Dans une communauté les violences reflètent l’angoisse ressentie par les individus quant à leur intégrité physique, morale ou matérielle. Cette peur peut être justifiée par une menace réelle angoissante ou plus souvent potentielle amplifiée par l’inconnu, ce faisant, elle alimente à travers sa dimension symbolique l’imaginaire commun et génère elle-même de la violence. Les périodes d’instabilité sont propices à ce genre de climat de peur.
La violence fonctionne par cercles concentriques. Elle s’exerce sur soi mais surtout sur les autres et en premier lieu les proches. Les plus vulnérables sont des cibles de choix. Les femmes et les enfants de Tunisie sont des victimes souvent silencieuses dont on n’entend parler qu'une fois l’irrémédiable commis. Wafa Essbii, institutrice au Kef a été brûlée vive par son ex-époux le 29 octobre il s’agit du troisième féminicide dans la région en un an. Déjà en mai 2021, Refka Cherni a été abattue par son mari. Difficile d’avoir le chiffre exact des féminicides, neuf femmes auraient été assassinées les 4 derniers mois et 33 l’année dernière.

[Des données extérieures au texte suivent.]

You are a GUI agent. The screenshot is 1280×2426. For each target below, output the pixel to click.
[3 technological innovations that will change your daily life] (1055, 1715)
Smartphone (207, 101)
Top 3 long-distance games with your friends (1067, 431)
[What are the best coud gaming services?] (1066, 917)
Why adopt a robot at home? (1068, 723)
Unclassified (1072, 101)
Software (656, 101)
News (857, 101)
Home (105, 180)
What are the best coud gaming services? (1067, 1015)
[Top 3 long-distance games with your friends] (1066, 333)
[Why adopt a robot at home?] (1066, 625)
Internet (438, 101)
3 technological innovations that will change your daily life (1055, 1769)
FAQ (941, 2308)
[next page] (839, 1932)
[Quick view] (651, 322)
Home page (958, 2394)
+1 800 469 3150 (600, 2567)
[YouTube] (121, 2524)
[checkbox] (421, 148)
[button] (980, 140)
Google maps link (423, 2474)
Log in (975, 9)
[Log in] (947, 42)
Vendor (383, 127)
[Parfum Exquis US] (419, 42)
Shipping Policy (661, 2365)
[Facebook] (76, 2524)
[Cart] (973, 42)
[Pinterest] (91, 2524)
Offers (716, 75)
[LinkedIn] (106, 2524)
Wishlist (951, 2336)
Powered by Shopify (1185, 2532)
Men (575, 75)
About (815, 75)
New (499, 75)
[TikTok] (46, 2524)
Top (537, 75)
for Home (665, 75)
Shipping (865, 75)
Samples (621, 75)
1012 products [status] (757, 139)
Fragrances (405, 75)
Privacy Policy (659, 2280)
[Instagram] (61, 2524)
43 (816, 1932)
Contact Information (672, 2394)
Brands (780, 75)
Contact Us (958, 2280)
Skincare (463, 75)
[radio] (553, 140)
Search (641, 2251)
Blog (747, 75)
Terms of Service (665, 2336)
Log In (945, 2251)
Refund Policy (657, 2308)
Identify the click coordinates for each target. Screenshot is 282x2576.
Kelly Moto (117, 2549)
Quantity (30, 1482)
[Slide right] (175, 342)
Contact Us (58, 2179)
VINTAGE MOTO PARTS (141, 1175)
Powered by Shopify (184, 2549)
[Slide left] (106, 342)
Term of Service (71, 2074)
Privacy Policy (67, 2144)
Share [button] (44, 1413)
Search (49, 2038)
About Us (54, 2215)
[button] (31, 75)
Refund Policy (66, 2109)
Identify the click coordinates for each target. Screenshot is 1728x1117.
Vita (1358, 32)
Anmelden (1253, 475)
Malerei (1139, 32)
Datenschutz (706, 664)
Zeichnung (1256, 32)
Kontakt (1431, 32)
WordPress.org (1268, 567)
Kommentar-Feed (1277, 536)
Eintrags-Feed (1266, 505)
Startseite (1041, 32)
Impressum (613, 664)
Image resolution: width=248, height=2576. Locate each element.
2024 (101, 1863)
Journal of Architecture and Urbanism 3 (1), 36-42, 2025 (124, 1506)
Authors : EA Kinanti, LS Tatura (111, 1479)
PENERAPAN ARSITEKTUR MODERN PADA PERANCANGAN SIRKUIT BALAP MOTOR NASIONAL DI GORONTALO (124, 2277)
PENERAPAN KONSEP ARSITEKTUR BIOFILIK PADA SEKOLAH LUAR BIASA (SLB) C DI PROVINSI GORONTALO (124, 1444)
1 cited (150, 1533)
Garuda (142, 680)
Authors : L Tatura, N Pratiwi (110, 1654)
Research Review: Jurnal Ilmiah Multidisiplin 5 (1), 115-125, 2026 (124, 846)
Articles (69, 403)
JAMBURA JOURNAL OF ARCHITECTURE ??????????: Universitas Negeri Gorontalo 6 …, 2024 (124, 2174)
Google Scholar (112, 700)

La violence sur nos routes ne peut plus être qualifiée d’incivilité, c’est une guerre non déclarée. Elle a engendré 7000 accidents, 1200 morts et 8000 blessés en 2022. Des familles entières ont été décimées. Au premier trimestre 2023, le nombre de morts sur nos routes a augmenté de 30%. Conduire est devenu une prise de risque inconsidérée.
Même les lieux censés permettre le divertissement ont été contaminés par la violence. Ceux qui sont allés au stade récemment ne peuvent pas ne pas l’avoir remarqué. Bien avant le début de la rencontre, des zombies électrisés, torses nus, crient, comme si leurs vies en dépendaient, des slogans venus d’on ne sait où. Une fois la rencontre commencée, ils n’arrêtent pas, le match ne semble pas les intéresser, ils ne sont pas là pour le beau jeu mais pour insulter des joueurs indifféremment des deux équipes. Si leur équipe encaisse un but, une pluie de bouteilles s’abat sur la pelouse, dans le cas contraire des dizaines de fumigènes qui sortent d’on ne sait où sont allumés. Le langage est simple, blasphèmes, insultes d’une vulgarité inimaginable, des qualificatifs crus honteux ponctuent toutes les phrases, bref quel que soit la place que vous achetez n’y allez pas avec vos enfants.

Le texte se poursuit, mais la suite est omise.